Mardi Gras season, also known around the world as Carnival, is a long-standing European tradition that is believed to have been brought to New Orleans by the French in 1870. Mardi Gras comes with many traditions, one of which is the beloved King Cake. In the century and a half since, the King Cake has evolved into a delicacy in during Mardi Gras, and many bakers even take an artistic approach to their creations.
Mardi Gras season begins on January 6th, a day known to Christians as the 12th day after Christmas, also known as “Twelfth Night” or “Epiphany.” According to the Biblical story, on this night, the three wise kings visited the baby Jesus in Bethlehem, so the King Cake is baked in honor of them. King Cakes are traditionally oval-shaped to symbolize a wreath, and they are usually decorated in the three Mardi Gras colors: purple (justice), green (faith) and gold (power).
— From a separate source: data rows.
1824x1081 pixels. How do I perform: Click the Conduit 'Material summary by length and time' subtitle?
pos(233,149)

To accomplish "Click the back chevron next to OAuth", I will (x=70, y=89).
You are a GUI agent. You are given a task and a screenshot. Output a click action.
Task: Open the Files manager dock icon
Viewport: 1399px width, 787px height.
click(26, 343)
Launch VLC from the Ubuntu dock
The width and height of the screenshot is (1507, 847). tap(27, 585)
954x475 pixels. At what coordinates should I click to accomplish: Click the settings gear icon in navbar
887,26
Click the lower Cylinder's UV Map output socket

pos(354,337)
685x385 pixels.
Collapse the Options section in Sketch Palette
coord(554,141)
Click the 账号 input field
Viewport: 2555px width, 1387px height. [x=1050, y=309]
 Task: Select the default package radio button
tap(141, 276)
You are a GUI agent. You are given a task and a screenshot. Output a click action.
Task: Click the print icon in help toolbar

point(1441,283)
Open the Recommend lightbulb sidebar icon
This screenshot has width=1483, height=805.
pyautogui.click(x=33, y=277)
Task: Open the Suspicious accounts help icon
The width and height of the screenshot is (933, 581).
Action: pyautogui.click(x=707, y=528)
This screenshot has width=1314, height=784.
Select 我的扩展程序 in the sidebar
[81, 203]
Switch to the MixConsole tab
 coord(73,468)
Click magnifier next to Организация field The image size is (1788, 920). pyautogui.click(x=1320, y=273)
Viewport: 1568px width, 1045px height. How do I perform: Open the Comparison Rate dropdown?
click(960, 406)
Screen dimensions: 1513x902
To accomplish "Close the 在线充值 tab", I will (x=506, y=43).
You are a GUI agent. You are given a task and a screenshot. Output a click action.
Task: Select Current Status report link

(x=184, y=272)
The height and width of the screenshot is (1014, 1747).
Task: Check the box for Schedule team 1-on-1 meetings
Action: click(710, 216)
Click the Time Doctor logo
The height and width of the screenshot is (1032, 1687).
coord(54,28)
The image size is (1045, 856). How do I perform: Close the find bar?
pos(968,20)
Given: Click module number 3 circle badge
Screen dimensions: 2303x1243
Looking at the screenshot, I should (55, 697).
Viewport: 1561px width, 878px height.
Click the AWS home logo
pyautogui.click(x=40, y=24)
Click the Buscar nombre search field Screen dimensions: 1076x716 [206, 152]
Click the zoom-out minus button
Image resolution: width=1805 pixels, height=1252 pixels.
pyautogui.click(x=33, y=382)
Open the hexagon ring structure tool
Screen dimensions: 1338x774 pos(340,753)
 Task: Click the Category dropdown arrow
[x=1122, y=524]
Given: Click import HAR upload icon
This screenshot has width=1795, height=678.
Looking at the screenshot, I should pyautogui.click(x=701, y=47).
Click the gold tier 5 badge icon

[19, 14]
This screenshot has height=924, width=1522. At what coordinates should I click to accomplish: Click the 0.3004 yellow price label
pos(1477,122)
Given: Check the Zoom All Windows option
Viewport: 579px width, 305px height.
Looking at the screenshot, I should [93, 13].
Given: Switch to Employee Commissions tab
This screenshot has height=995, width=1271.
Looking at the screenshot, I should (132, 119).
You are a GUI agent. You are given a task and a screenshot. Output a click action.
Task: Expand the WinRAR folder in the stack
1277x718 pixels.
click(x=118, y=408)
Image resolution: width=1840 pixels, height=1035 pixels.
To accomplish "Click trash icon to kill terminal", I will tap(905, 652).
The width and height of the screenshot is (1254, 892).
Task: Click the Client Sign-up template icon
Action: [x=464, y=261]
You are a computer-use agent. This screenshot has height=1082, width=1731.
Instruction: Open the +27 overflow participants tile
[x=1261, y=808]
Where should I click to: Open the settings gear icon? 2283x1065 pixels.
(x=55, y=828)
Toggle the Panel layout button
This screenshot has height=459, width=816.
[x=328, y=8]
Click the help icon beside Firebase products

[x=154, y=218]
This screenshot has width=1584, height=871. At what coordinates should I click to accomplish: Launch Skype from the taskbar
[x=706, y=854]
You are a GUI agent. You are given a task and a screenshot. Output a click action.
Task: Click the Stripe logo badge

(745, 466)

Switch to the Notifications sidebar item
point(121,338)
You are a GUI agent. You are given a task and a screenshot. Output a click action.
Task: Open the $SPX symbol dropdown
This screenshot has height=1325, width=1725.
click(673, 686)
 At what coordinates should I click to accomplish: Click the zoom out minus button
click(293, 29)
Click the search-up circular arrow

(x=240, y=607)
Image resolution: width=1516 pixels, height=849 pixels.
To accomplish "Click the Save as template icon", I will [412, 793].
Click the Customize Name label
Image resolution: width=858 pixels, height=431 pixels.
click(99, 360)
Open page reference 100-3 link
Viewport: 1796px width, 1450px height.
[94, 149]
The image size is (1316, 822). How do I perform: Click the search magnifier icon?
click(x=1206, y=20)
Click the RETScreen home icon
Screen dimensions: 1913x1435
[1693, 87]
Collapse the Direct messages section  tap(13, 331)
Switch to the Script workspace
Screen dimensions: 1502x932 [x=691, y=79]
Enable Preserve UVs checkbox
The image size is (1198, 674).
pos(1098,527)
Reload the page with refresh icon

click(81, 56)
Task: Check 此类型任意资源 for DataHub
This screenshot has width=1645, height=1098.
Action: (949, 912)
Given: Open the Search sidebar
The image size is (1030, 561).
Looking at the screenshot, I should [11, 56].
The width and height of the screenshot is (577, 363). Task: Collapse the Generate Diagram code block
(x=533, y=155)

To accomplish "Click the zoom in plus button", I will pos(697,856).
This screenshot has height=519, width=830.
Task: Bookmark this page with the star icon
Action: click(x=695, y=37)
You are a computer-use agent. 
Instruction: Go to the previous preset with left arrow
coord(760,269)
A traditional King Cake is made from braided Danish dough with a layer of cinnamon in the middle. The cake is then topped with sugary icing and sometimes sprinkles in the three Mardi Gras colors. King cakes may also be stuffed with different types of cream or fruit. Once the cake is baked, a small baby, representing the baby Jesus, is placed inside the cake, usually by the baker, though sometimes buyers can put it in themselves. The baby is usually made out of plastic, though in the past it might have been made out of porcelain or gold.
During Mardi Gras, people have often thrown King Cake parties, during which slices of a large King Cake are passed around. In the “search for the baby,” akin to the three kings’ search in the Bible story, eaters watch out for the baby in their slices. If you get the slice with the baby, you are dubbed “King of the night” and usually have to either buy the next King Cake or throw the next party.
There’s a reason why hundreds of thousands of King Cakes are ordered every year by people all across the world.